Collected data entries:
--- START ---

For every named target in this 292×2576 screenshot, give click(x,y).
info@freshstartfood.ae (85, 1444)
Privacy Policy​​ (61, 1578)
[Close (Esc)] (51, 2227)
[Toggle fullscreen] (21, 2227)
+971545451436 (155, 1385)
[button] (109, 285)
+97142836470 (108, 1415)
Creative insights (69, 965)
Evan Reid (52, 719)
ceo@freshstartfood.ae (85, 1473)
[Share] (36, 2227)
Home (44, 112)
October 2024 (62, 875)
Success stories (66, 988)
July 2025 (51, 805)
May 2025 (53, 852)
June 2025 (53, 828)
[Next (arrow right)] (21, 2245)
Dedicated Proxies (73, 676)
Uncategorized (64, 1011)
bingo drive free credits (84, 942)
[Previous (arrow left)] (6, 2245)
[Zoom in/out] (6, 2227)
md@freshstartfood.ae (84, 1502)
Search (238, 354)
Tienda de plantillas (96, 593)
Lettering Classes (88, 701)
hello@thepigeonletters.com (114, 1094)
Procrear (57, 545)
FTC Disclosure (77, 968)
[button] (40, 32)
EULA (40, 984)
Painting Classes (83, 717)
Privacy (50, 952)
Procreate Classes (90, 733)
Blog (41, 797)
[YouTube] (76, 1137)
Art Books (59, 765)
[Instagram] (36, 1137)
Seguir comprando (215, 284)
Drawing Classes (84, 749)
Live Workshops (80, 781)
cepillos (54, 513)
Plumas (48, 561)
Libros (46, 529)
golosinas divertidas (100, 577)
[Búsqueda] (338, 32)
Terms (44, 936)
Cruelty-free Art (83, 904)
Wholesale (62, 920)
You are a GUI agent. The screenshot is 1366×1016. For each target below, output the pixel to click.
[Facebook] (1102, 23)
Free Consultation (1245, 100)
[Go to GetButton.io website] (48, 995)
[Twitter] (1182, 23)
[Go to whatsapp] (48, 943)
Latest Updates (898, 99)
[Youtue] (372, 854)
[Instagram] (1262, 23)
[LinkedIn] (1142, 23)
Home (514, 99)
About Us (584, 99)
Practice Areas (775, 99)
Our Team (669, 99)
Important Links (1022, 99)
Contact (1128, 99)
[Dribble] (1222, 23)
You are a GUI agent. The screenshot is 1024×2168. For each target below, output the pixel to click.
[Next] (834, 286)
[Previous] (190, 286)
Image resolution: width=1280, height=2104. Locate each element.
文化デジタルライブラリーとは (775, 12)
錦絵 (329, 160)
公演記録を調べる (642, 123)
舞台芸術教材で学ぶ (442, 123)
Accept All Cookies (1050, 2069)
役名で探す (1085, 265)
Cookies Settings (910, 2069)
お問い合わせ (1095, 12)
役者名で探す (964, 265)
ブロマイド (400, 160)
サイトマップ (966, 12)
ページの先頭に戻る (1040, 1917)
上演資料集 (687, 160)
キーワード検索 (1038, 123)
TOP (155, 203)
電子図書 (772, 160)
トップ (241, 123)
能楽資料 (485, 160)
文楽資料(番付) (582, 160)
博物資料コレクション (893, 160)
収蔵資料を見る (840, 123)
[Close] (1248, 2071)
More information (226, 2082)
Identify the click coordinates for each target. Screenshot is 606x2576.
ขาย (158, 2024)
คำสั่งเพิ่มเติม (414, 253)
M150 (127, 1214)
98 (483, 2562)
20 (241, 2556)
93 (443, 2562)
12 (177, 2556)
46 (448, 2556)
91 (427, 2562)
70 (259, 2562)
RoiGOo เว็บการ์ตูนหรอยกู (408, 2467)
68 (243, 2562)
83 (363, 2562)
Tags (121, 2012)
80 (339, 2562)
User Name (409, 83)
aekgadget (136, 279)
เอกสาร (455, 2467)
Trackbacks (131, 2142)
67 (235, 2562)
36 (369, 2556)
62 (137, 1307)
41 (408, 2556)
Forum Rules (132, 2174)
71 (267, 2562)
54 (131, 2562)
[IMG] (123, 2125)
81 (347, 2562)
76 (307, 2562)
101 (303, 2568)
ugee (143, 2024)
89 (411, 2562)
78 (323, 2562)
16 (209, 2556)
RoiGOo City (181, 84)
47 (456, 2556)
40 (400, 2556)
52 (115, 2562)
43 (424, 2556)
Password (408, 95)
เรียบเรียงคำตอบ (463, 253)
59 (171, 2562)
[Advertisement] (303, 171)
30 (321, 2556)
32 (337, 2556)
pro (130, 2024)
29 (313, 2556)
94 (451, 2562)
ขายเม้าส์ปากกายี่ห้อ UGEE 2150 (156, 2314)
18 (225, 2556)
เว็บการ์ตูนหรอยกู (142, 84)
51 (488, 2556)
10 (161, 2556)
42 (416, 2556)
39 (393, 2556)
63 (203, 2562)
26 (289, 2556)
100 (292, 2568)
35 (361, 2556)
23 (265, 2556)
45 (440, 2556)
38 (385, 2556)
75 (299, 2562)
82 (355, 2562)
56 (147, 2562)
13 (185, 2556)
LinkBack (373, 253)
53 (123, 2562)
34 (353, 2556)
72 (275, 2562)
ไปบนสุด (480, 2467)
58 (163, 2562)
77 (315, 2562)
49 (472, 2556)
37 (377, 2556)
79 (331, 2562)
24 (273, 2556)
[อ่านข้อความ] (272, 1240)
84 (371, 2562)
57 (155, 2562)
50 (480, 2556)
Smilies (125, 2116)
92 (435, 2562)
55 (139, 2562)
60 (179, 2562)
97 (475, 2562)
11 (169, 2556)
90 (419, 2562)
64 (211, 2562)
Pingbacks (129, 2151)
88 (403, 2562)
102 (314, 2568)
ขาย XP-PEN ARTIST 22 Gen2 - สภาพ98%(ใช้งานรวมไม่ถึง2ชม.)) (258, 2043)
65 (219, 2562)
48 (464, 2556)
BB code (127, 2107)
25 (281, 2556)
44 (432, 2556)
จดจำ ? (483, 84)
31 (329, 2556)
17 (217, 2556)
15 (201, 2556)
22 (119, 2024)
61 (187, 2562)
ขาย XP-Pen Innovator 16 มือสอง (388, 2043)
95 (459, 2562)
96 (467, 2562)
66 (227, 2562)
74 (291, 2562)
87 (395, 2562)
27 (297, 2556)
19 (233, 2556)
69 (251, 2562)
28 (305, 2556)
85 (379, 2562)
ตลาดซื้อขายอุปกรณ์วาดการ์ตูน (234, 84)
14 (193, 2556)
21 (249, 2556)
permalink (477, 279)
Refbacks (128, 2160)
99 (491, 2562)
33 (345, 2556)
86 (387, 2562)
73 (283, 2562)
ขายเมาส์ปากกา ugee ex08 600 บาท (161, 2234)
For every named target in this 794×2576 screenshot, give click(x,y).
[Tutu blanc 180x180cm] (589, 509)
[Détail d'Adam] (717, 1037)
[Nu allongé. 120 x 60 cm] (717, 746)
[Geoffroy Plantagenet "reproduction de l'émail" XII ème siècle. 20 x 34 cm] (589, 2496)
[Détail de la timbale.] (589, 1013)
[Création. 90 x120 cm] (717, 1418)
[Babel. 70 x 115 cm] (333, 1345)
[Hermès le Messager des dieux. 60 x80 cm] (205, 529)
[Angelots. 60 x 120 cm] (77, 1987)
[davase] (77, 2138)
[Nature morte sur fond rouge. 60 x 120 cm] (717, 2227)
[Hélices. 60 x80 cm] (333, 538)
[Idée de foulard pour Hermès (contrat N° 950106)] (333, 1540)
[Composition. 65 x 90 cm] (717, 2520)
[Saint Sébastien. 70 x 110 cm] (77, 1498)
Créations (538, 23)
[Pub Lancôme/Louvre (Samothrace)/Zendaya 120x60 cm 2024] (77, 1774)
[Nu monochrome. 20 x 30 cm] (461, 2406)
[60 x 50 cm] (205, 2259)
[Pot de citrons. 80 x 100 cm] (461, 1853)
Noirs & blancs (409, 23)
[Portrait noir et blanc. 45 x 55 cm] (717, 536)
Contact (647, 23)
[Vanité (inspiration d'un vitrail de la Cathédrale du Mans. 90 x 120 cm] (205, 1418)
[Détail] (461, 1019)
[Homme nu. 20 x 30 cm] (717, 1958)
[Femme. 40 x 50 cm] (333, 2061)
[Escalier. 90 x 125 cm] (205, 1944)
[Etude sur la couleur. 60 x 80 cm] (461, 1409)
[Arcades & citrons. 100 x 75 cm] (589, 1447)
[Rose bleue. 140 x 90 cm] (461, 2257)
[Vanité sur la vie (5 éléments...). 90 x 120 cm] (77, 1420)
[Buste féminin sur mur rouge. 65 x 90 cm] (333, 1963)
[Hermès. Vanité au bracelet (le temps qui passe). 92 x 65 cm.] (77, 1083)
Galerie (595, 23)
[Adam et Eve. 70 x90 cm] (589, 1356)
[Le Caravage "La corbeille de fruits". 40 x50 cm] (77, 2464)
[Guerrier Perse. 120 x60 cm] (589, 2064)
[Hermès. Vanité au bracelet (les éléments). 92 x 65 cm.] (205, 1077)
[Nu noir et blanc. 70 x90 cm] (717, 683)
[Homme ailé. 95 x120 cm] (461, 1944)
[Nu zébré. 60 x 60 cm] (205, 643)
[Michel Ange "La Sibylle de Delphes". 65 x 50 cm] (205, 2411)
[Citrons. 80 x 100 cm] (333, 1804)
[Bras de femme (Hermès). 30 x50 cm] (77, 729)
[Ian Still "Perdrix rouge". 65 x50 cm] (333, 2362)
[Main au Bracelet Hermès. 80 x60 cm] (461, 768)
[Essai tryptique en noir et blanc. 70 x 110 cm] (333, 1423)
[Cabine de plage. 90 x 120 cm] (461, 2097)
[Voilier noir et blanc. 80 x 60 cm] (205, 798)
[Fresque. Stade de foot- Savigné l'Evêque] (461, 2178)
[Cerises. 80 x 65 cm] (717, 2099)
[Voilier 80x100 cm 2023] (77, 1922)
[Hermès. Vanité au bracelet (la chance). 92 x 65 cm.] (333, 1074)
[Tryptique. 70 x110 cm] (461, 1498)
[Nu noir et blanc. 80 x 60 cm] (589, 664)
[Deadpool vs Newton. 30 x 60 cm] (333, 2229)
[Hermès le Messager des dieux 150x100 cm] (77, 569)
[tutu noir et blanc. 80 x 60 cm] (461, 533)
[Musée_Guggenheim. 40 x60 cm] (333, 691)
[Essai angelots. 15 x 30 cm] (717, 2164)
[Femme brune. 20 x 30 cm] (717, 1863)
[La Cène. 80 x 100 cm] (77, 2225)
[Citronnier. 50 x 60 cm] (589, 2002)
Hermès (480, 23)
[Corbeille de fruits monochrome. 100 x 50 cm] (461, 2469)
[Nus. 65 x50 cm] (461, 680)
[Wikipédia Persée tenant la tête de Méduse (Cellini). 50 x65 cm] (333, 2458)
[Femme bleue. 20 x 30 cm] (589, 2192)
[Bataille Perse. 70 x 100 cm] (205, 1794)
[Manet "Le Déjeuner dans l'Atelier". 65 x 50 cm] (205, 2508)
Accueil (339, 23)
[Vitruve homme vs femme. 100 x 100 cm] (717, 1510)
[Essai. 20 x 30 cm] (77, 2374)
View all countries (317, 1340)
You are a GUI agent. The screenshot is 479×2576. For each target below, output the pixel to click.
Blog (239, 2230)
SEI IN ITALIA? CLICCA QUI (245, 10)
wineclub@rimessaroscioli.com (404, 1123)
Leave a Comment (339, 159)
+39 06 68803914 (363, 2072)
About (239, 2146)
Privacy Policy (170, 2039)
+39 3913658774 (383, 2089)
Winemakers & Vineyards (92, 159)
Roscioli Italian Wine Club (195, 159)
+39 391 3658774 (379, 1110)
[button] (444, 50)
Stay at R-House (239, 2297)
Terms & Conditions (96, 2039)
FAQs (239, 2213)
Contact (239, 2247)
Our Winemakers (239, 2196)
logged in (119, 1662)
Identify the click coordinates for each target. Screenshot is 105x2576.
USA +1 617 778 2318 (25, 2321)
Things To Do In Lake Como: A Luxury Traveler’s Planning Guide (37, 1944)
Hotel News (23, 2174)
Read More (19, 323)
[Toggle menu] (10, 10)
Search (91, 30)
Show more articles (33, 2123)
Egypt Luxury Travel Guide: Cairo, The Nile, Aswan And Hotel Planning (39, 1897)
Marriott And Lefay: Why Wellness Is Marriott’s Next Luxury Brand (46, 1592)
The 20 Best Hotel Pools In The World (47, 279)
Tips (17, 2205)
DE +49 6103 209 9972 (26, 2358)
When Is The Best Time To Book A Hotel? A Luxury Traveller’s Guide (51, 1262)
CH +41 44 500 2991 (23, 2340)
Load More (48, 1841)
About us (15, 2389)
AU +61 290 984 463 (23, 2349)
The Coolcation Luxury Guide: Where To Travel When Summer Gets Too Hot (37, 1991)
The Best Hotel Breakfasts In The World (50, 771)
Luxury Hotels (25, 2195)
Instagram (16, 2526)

--- END ---

■ Exercise aim ■
Please give an exact copy of the lines above, beginning with the line containing "cm] (77, 2464)" and running through the line containing "[Nu zébré. 60 x 60 cm] (205, 643)", and of no other lines.

■ Solution to the exercise ■
[Le Caravage "La corbeille de fruits". 40 x50 cm] (77, 2464)
[Guerrier Perse. 120 x60 cm] (589, 2064)
[Hermès. Vanité au bracelet (les éléments). 92 x 65 cm.] (205, 1077)
[Nu noir et blanc. 70 x90 cm] (717, 683)
[Homme ailé. 95 x120 cm] (461, 1944)
[Nu zébré. 60 x 60 cm] (205, 643)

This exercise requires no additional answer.